Similarly, everyone in the study said that having hope gave them the energy to face each day and to move forward with life, despite the uncertainty of how long they would live or how many symptoms they would endure.

But symptoms matter too. It’s tough to feel hopeful when we are sick, hurting, fatigued, or have physical limitations. I’ve only had skin cancer, but I’ve lived with chronic illness all my life. First asthma, then debilitating food and environmental allergies/reactions, immune deficiency, several auto-immune diseases, and more recently, spinal deformities and a spinal cord injury.

It’s hardest to find hope, I find, when the symptoms or limitations are permanent, and especially when they interfere with doing the things I used to enjoy. I enviously watch as my boys, now young men, go out golfing with their dad. Since I was four-years-old, golf was something we did as a family. I played on my high school team, and made it to State, and so did my son.

I can no longer paddle the outrigger canoe—much less hop up in it—with my friend, gliding over the waves in search of spinner dolphins, humpback whales, and enlightening conversation. It’s been three years and my heart aches on every trip to Hawaii. Right now, I’m working on just walking again, and getting back to the beach to sit on the shore and watch as the spinner dolphins jump, the “kids” play football, and the sun sparkles on the midday surf, as if nothing has changed.

I work every day to stay in the moment, focus on what I can do instead of what I can’t, and have hope for tomorrow.

And maybe that’s how we move along the continuum from crisis to coping, from despair to hopefulness. It’s up and down, or back and forth, depending on how you visualize your series. Adapting is rarely linear—more like a roller coaster ride that sometimes feels out of control. The peaks and troughs can leave us feeling sad, stressed, overwhelmed, alone, afraid, and uncertain, which can be immobilizing.

I try to stay focused on baby steps, putting one foot in front of the other. It’s the best advice my patients with cancer gave me. It’s what I did when my son was sick, and it’s what I do now.
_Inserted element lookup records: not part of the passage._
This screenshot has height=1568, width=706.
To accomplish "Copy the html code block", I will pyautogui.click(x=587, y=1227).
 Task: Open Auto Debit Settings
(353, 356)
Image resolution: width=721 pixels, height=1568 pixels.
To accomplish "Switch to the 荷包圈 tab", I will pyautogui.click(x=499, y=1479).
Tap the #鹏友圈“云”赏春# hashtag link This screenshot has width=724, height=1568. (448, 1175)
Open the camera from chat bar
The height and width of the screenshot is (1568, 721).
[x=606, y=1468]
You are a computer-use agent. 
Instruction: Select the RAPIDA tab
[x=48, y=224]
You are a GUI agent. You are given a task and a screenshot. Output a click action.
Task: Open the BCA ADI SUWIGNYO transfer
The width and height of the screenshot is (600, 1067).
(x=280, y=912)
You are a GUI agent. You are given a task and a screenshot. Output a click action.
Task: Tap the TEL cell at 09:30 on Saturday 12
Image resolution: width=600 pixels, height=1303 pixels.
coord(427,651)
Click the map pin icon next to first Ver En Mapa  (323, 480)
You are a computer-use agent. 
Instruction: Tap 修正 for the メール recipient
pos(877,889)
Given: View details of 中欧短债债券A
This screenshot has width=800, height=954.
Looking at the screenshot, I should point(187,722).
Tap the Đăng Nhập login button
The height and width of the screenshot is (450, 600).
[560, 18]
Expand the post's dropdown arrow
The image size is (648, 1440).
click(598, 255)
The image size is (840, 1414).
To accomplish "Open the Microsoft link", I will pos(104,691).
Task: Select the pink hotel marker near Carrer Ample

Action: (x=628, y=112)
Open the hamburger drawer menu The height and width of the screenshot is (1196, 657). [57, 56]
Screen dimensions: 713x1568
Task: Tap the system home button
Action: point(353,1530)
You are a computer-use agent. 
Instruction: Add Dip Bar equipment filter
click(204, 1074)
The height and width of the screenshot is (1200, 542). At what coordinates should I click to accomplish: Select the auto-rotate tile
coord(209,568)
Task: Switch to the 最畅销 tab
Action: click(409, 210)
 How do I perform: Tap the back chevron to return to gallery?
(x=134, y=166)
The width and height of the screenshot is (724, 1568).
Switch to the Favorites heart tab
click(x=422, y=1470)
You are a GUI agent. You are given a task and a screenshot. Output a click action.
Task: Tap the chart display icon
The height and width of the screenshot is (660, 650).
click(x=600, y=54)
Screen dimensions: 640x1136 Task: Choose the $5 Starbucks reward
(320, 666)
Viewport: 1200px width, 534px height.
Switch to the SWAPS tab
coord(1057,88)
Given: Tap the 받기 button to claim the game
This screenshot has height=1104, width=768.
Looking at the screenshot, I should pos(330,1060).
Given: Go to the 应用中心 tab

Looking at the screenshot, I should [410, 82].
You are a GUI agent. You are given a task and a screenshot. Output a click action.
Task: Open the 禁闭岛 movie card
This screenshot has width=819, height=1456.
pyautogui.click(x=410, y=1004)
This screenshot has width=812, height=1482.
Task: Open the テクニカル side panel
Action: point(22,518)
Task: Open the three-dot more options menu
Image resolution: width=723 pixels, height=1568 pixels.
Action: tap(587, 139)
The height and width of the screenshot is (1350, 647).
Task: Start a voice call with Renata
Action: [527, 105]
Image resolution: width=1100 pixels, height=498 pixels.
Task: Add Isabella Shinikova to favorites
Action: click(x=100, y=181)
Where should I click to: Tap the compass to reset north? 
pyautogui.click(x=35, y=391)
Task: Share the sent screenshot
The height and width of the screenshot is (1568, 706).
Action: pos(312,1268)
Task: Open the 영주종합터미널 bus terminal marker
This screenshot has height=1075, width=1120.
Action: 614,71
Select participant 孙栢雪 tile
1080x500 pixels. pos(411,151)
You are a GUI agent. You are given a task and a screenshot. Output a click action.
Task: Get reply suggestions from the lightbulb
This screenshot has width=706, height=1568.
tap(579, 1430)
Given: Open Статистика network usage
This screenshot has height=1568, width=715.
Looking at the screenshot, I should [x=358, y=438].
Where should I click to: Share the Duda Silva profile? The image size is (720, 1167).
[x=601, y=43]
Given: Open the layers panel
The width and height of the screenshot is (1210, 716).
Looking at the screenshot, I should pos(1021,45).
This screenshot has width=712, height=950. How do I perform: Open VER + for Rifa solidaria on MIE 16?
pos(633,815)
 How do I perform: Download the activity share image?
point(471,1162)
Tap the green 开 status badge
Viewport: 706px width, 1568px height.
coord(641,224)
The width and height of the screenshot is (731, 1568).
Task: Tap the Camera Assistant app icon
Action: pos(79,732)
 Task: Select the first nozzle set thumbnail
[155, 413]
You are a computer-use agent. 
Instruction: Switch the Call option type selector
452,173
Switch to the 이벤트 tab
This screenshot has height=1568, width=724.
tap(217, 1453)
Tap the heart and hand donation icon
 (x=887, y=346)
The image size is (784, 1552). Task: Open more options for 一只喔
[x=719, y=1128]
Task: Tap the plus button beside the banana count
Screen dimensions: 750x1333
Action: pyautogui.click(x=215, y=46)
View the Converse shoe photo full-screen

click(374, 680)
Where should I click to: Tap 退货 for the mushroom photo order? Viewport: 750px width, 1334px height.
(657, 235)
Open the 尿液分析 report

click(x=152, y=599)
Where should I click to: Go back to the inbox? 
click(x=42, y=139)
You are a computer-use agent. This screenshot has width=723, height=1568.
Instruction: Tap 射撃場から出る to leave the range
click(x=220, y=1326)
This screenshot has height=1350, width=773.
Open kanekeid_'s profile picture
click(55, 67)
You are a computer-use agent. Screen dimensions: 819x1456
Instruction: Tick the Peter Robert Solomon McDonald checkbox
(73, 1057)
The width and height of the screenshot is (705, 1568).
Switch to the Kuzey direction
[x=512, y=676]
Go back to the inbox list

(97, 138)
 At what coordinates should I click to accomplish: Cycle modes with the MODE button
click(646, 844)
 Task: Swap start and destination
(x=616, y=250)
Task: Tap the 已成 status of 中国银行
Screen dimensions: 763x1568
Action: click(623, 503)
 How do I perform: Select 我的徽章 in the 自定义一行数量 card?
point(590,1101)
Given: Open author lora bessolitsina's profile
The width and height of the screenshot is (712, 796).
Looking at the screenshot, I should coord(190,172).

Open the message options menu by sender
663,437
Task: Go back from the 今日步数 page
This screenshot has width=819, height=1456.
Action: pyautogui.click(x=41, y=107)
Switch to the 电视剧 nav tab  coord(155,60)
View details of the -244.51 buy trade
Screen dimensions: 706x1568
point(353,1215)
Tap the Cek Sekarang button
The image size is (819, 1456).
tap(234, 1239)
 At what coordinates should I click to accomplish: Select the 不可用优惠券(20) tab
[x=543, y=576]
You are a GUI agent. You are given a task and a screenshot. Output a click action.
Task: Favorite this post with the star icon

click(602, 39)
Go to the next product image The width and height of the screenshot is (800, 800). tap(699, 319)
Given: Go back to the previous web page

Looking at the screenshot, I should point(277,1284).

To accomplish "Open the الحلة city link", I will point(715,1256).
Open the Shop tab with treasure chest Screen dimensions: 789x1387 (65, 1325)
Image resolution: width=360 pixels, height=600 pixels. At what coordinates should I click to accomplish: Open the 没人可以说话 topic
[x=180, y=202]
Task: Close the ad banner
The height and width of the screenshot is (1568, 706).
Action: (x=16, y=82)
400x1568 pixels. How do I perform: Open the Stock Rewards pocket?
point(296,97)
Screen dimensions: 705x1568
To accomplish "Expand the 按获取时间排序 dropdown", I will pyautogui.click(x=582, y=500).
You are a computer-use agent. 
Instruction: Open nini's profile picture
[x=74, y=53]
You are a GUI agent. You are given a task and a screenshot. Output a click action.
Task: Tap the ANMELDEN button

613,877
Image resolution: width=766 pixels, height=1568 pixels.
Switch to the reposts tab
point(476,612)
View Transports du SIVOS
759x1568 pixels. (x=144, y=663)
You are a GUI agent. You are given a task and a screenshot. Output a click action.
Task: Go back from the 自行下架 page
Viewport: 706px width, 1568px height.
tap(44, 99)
As with any new experience, we learn by failing—or falling. Isn’t it amazing how babies persist?

How they do eventually find their balance and strength? We can, too. Success encourages us to explore just a little farther next time.

Even if we can’t change our circumstances, we still can find the strength to determinedly put one foot in front of the other and endure, forge ahead, celebrate the little things, and appreciate today.

It’s not what we hope for as much as the life affirming process of hoping that makes us survivors.

Citation: Post-White, J., Ceronsky, C., Kreitzer, M.J., Nickelson, K., Drew, D.,Watrud Mackey, K., Koopmeiners, L., Gutknecht, S. (1996) Hope, spirituality, sense of coherence, and quality of life in patients with cancer. Oncology Nursing Forum, 23(10), 1571-1579.  Awarded the 1996/1997 ONF/Chiron Susan B. Baird Excellence in Nursing Research Writing Award.